Wearing a polarfleece lined, microfibre leisure suit from M&S, working from the kitchen on your Samsung home media-hub and eating an organic lunch that was just delivered from The Gap, you are not an inmate at one of the swish private prisons Nick Leeson opened up following his recent release - rather, you're a proud member of the 21st century's most important social unit: the unlikely family.
Having already cashed out, downshifted and withdrawn into your armoured cocoon years ago, you and your unlikely family of five adults were leaders in the rural revolt and now run three micro-businesses, raise two children, take turns cooking the dinner, race through town on a '96 Vespa and love watching old re-runs of Friends on C4-od (Channel Four on-demand) in the comfort controlled surroundings of your home on the 25th floor of what was once the Natwest Tower.

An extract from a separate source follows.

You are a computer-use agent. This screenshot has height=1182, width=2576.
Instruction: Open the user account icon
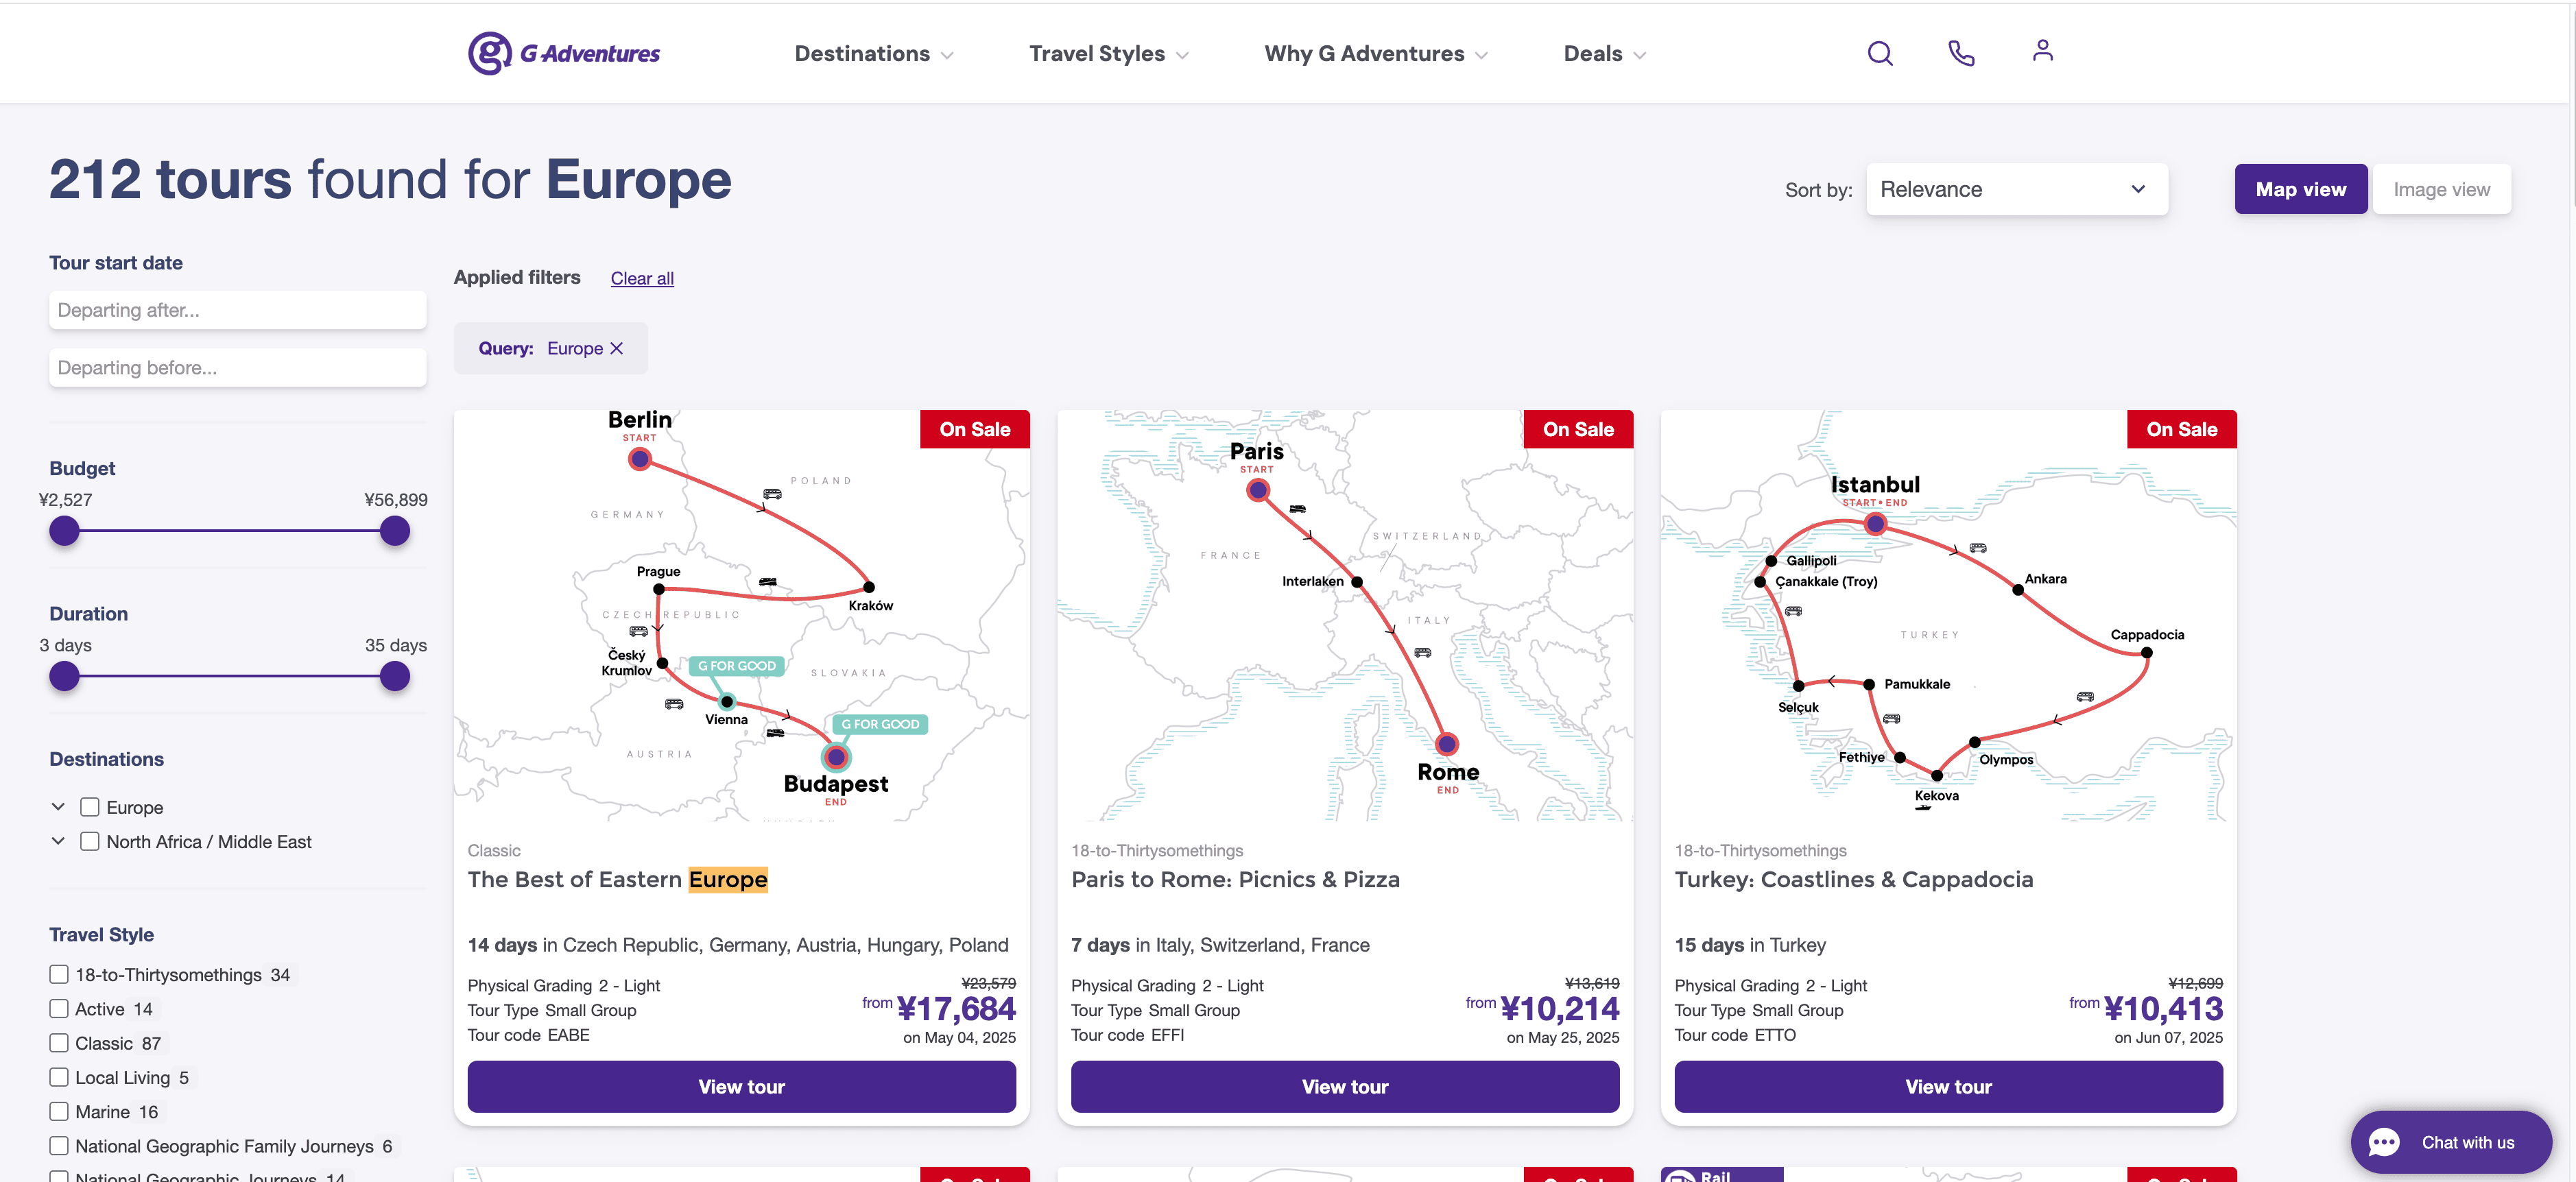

When you find time to take a break, you opt for a short hit holiday and travel on a HST (high speed train) jointly owned by BA and KLM to Antwerp. Checking into one of CenterParc's urban spa hotels, you guarantee your room with a thumbprint and request a suite that has tan-while-you-sleep lighting.
Before retiring for the night you catch the day's headlines on the NBC- Microsoft News Network and are quickly bored by the news that Singapore has signed a contract to launch yet another new satellite state, this time in the Caribbean. Unplugging yourself from the electronic shackles, you read a few pages from the latest Neal Stephenson novel, take your daily hit of melatonin and drift off under the glow of the tanning lamps.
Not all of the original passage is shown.